Nico and Jayne Palma Gil have this web-based cookie business, whose name befits the creations. The young couple hand makes the baked-to-order cookies. Their classic chocolate chip uses real couverture chocolate whose smooth texture presents a surprise as you bite into the cookie that is crisp and crusty on the outside and moist and chewy inside, interlaced with real chocolate (no compounds here.) My favorite is the New York Style, which is thicker and has even bigger chunks of real chocolate, and chunks of walnuts, too.
Chucky’s, Mabini St
In front of the Mabini Commercial Complex, there’s a stand with no sign. Its owner, Chuck Jovan Arroyo, is a very talented cook who did the rounds working in quick service restaurants. He applies his sanitation and preparation know how to Muslim-friendly food. He sets up his hawker stand in the evening to cater to late night shift workers. Chucky’s is famous for the pastil. Customers come from Davao and outlying suburbs to enjoy this inexpensive fragrant banana leaf rice snack topped with chicken adobo, and drenched with a homemade chili-garlic sauce that sets its maker apart from other pastil makers. This little business now sells 500 of these banana leaf wraps a day. Chucky’s chili-garlic sauce also partners well with his homemade chicken siomai, another must-try. I was privy to his version of pares, which I anticipate will be another bestseller. He is seriously contemplating on this menu item that will be served soon. The stewed beef is rich and warm on the palate with a good dose of spicy black pepper and ginger. Robust flavors of star anise and cinnamon complete the pairing with garlic rice and, yes, more of that signature chili-garlic sauce.
Barney’s BBQ sa Davao, Teodoro Palma Gil St.
This ihawan or barbecue place finally has a name! The owner named it after his hardworking son. The attraction is the yakitori-sized pork barbecue with a garlicky soy glaze. This is supplemented by the signature sauce that is redolent of dark soy and brown sugar. There are three cuts of tuna collar available for every budget. You can also choose the stuffed squid that is grilled after you choose the size and price marked on the skewer. As for side dishes, order the the kinilaw and the seaweed salad. Rice is wrapped in fragrant banana leaves. After you stuff yourself silly, there is an ice cream cart outside that will complete the inexpensive feast of grilled food.

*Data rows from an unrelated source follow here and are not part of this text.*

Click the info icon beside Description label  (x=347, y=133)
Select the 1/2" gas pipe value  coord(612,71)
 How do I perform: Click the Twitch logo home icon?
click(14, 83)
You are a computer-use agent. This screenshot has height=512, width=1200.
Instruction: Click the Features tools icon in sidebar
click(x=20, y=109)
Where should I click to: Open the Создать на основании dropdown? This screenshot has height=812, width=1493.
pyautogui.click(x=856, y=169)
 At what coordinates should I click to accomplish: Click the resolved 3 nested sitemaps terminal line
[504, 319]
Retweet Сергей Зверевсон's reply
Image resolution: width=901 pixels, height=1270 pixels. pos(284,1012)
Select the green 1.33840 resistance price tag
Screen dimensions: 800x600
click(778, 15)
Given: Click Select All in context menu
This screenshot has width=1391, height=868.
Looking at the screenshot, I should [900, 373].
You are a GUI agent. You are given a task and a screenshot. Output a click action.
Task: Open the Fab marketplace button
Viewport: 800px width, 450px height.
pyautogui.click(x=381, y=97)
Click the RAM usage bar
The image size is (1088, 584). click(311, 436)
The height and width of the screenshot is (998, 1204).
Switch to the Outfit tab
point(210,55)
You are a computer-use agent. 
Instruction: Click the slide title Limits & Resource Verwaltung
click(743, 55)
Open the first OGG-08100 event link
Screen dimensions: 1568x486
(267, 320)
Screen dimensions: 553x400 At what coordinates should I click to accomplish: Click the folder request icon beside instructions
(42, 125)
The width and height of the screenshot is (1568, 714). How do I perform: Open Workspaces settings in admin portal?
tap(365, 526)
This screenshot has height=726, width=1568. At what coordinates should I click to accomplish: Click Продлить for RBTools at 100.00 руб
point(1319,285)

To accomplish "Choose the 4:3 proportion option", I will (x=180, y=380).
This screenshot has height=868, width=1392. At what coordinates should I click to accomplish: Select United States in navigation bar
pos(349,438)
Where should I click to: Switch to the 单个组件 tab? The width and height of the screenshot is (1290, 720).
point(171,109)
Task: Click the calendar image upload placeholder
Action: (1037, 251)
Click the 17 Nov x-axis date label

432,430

The Big House, 12 Juna Avenue, Matina Subdivision
Besides the charm of a large house converted into a hotel and restaurant with a beautiful garden for chilling out, what really captures you at The Big House is the food. Here, Chef Elizabeth Rubillo serves her versions of pasta and home cooking. For dessert, one can have an offbeat halo-halo with a great deal of creative panache. The halo-halo, aside from the gulaman, nata, etc., has sweetened pulp strings of squash with fresh mango cubes, as well as melon milk.
Desi Maza, Brokenshire College
Imran is a Pakistani guy I met months ago and I recently visited his Indian spot by the side of Brokenshire College. Being fire victims, I was amazed at how Imran and his wife have been working hard to pick up the pieces and spring back with their little food business that caters to Indian students. The masala used for their chicken biryani and their mutton korma are wonderful and authentic. I hope they keep up with the way they do their dhal and chickpeas that are braised to meltin-your-mouth goodness. I sampled all breads, all baked and shaped upon order, and everything, from chapatti and paratha to naan, went so well with the sauced dishes. Overall, this experience is a thumbs-up.